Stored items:
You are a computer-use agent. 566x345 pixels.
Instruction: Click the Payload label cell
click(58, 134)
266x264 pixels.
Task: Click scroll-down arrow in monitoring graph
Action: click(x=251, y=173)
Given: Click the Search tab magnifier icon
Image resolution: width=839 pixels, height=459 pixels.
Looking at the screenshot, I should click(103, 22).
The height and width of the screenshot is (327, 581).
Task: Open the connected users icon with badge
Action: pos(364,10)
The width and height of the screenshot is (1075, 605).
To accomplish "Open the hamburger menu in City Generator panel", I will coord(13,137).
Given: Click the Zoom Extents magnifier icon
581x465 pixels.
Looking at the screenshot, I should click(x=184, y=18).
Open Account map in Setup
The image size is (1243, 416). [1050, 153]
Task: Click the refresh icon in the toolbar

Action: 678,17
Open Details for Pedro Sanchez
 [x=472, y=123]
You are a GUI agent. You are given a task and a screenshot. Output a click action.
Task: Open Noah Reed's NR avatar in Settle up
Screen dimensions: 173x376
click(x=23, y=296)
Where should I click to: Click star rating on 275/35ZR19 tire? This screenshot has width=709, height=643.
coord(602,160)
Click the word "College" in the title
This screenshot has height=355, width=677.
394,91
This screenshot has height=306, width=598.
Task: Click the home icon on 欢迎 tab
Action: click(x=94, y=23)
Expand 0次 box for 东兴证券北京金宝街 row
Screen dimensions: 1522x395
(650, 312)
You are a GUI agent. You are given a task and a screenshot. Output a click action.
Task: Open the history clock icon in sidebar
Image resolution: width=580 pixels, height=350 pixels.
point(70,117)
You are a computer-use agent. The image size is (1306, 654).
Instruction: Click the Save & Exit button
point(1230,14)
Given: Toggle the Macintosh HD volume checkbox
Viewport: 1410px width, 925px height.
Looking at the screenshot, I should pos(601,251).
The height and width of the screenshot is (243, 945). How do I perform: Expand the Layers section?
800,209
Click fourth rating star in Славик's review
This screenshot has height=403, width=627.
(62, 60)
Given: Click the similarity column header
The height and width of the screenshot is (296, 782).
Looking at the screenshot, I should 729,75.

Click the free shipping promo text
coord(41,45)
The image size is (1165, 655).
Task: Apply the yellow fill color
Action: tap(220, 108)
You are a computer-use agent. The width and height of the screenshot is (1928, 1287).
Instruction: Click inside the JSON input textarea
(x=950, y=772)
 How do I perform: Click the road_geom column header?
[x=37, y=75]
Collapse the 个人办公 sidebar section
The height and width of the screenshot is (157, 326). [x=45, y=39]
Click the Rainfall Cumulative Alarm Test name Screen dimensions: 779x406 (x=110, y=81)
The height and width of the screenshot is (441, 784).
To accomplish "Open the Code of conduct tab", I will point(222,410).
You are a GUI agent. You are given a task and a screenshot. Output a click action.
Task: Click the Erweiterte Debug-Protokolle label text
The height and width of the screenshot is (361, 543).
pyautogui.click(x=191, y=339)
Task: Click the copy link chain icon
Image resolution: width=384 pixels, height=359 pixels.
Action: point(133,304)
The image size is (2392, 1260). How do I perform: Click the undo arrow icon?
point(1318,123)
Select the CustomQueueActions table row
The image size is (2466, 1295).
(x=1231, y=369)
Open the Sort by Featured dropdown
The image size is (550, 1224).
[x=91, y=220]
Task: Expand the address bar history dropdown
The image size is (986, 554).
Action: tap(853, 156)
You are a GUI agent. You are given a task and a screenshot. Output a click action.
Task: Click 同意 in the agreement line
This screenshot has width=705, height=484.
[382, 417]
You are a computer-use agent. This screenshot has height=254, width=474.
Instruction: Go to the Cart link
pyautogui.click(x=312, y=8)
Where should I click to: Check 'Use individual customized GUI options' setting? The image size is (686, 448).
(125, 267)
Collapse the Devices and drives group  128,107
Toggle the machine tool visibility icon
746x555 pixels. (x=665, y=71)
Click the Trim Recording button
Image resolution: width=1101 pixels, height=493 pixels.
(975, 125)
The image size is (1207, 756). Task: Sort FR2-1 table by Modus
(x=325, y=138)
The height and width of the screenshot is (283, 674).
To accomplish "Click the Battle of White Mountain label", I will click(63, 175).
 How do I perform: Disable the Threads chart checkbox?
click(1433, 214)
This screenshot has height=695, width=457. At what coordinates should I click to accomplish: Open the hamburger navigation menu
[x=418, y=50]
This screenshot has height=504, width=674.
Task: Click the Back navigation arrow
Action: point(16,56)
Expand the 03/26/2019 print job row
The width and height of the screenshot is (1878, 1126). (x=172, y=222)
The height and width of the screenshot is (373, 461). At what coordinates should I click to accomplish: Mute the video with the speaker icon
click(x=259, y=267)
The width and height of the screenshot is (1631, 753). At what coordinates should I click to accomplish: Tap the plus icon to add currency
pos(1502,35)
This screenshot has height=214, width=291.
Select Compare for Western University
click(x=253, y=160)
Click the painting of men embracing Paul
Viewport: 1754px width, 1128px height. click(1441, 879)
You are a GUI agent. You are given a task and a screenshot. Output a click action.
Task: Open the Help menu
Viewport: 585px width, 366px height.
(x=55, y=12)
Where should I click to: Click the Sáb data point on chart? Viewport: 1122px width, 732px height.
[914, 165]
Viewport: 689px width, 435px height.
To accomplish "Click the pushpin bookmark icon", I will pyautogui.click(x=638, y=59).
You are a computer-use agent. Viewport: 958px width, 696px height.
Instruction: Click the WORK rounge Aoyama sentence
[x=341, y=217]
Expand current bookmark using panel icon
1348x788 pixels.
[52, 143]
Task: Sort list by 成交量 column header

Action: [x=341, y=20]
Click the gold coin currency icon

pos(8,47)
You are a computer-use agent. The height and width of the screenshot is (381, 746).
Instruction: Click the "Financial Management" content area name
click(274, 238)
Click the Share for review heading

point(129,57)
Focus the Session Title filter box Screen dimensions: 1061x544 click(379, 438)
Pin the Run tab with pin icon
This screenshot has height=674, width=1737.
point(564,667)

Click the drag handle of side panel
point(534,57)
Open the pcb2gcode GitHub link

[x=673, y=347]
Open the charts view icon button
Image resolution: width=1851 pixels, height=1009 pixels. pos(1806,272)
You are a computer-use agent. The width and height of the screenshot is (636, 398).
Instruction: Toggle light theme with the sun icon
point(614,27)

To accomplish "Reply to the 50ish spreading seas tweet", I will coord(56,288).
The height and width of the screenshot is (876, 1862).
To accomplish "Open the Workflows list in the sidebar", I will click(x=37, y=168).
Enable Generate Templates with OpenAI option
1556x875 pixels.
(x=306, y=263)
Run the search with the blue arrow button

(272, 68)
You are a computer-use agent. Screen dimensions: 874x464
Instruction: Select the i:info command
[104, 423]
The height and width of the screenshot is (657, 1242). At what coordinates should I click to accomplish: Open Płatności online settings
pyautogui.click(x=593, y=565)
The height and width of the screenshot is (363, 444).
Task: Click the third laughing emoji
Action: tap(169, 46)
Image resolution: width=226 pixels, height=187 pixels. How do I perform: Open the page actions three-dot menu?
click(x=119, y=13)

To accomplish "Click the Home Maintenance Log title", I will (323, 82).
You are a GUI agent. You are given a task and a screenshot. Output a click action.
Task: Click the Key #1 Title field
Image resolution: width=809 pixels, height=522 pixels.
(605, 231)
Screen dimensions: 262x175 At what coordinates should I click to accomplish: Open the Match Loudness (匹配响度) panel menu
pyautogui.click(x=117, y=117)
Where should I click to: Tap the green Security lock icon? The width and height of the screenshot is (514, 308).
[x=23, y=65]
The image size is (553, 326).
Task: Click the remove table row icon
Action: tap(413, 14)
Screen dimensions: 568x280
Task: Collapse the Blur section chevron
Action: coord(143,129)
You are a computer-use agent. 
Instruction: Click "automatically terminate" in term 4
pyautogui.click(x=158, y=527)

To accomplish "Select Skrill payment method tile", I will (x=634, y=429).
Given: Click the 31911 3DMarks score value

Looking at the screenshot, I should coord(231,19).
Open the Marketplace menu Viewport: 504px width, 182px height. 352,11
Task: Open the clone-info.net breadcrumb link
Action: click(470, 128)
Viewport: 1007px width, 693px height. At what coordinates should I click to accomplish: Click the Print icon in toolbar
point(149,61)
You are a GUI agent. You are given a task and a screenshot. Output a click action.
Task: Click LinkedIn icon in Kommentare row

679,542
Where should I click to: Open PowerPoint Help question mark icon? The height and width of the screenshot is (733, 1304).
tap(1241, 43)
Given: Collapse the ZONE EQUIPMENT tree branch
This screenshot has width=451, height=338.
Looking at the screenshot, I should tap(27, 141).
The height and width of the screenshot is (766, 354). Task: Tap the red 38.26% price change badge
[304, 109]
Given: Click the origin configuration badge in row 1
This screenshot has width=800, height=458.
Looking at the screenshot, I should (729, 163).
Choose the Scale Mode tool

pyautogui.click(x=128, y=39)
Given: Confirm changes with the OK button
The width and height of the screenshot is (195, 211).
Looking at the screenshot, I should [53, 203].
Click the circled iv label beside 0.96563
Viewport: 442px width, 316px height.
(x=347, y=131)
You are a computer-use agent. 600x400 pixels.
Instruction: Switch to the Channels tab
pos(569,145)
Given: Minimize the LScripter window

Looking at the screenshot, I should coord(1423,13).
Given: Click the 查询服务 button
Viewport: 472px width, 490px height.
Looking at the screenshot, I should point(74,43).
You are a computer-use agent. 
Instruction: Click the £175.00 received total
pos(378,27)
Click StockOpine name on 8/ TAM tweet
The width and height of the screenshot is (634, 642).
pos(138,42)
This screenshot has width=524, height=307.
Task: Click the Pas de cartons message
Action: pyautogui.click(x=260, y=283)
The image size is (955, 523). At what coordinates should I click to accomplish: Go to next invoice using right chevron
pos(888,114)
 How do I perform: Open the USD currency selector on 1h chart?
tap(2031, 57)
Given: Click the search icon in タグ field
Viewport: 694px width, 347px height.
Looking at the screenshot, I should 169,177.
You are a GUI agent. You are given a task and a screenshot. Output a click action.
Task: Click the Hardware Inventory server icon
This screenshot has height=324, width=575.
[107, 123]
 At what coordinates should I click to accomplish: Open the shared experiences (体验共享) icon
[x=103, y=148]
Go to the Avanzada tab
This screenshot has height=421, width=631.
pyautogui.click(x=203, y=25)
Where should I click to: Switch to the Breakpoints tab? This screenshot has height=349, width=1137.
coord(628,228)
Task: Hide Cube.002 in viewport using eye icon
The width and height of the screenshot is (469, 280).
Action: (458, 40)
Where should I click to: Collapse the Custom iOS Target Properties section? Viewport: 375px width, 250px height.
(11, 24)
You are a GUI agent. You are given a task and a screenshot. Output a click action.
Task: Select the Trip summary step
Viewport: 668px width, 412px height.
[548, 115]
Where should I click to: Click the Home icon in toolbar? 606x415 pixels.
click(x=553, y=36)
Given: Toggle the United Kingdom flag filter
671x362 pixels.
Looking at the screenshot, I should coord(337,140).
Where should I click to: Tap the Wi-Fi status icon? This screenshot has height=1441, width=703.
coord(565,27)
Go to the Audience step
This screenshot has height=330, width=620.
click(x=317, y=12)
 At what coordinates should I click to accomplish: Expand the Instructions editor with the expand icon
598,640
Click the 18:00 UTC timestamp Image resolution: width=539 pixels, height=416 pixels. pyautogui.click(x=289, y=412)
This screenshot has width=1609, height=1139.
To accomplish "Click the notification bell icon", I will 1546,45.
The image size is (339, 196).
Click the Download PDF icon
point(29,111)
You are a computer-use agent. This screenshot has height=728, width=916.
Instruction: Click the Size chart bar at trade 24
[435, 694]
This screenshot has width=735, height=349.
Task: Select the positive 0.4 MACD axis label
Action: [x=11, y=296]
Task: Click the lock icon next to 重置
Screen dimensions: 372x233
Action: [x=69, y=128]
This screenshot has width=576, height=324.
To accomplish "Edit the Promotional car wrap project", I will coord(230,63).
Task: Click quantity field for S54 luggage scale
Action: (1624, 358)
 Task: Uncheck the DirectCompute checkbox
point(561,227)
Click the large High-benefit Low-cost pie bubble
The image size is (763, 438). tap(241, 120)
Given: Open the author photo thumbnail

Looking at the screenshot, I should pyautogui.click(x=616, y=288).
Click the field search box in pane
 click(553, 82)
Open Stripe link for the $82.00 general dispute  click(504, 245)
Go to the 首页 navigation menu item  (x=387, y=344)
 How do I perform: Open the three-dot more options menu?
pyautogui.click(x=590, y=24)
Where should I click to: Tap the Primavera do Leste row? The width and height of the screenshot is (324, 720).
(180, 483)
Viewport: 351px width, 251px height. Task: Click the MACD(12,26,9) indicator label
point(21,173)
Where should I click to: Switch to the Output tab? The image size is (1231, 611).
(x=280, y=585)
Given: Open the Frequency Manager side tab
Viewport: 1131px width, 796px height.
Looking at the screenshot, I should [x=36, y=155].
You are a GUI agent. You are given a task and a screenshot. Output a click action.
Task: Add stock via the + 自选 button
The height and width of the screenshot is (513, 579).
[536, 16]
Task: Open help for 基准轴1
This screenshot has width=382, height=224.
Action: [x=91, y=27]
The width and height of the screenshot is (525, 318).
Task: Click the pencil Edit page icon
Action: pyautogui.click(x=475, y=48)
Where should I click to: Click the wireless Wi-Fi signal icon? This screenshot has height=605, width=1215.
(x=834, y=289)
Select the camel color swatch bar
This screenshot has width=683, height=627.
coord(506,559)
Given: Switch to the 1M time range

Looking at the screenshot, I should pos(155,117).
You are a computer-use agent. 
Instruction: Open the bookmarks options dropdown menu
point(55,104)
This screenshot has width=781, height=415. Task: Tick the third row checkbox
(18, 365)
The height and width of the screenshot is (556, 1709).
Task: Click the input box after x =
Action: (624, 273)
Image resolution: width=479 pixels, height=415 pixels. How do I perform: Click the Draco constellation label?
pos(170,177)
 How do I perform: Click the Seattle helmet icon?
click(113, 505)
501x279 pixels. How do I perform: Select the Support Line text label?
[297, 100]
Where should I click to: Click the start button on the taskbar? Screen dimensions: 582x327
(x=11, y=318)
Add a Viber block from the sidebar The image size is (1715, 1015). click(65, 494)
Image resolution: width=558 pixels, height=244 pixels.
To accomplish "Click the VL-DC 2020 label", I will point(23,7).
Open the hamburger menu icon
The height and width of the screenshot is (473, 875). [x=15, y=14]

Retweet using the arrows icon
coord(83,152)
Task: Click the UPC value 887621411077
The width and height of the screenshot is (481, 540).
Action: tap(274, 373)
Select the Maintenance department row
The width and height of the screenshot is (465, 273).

**WHAT THE TASK REQUIRES**
Copy out, word for word, the part of the stored items that begins with the line containing "How do I perform: Open the USD" and ends with the line containing "click(x=317, y=12)", including both of those lines.

**FULL ANSWER**
 How do I perform: Open the USD currency selector on 1h chart?
tap(2031, 57)
Given: Click the search icon in タグ field
Viewport: 694px width, 347px height.
Looking at the screenshot, I should 169,177.
You are a GUI agent. You are given a task and a screenshot. Output a click action.
Task: Click the Hardware Inventory server icon
This screenshot has height=324, width=575.
[107, 123]
 At what coordinates should I click to accomplish: Open the shared experiences (体验共享) icon
[x=103, y=148]
Go to the Avanzada tab
This screenshot has height=421, width=631.
pyautogui.click(x=203, y=25)
Where should I click to: Switch to the Breakpoints tab? This screenshot has height=349, width=1137.
coord(628,228)
Task: Hide Cube.002 in viewport using eye icon
The width and height of the screenshot is (469, 280).
Action: (458, 40)
Where should I click to: Collapse the Custom iOS Target Properties section? Viewport: 375px width, 250px height.
(11, 24)
You are a GUI agent. You are given a task and a screenshot. Output a click action.
Task: Select the Trip summary step
Viewport: 668px width, 412px height.
[548, 115]
Where should I click to: Click the Home icon in toolbar? 606x415 pixels.
click(x=553, y=36)
Given: Toggle the United Kingdom flag filter
671x362 pixels.
Looking at the screenshot, I should coord(337,140).
Where should I click to: Tap the Wi-Fi status icon? This screenshot has height=1441, width=703.
coord(565,27)
Go to the Audience step
This screenshot has height=330, width=620.
click(x=317, y=12)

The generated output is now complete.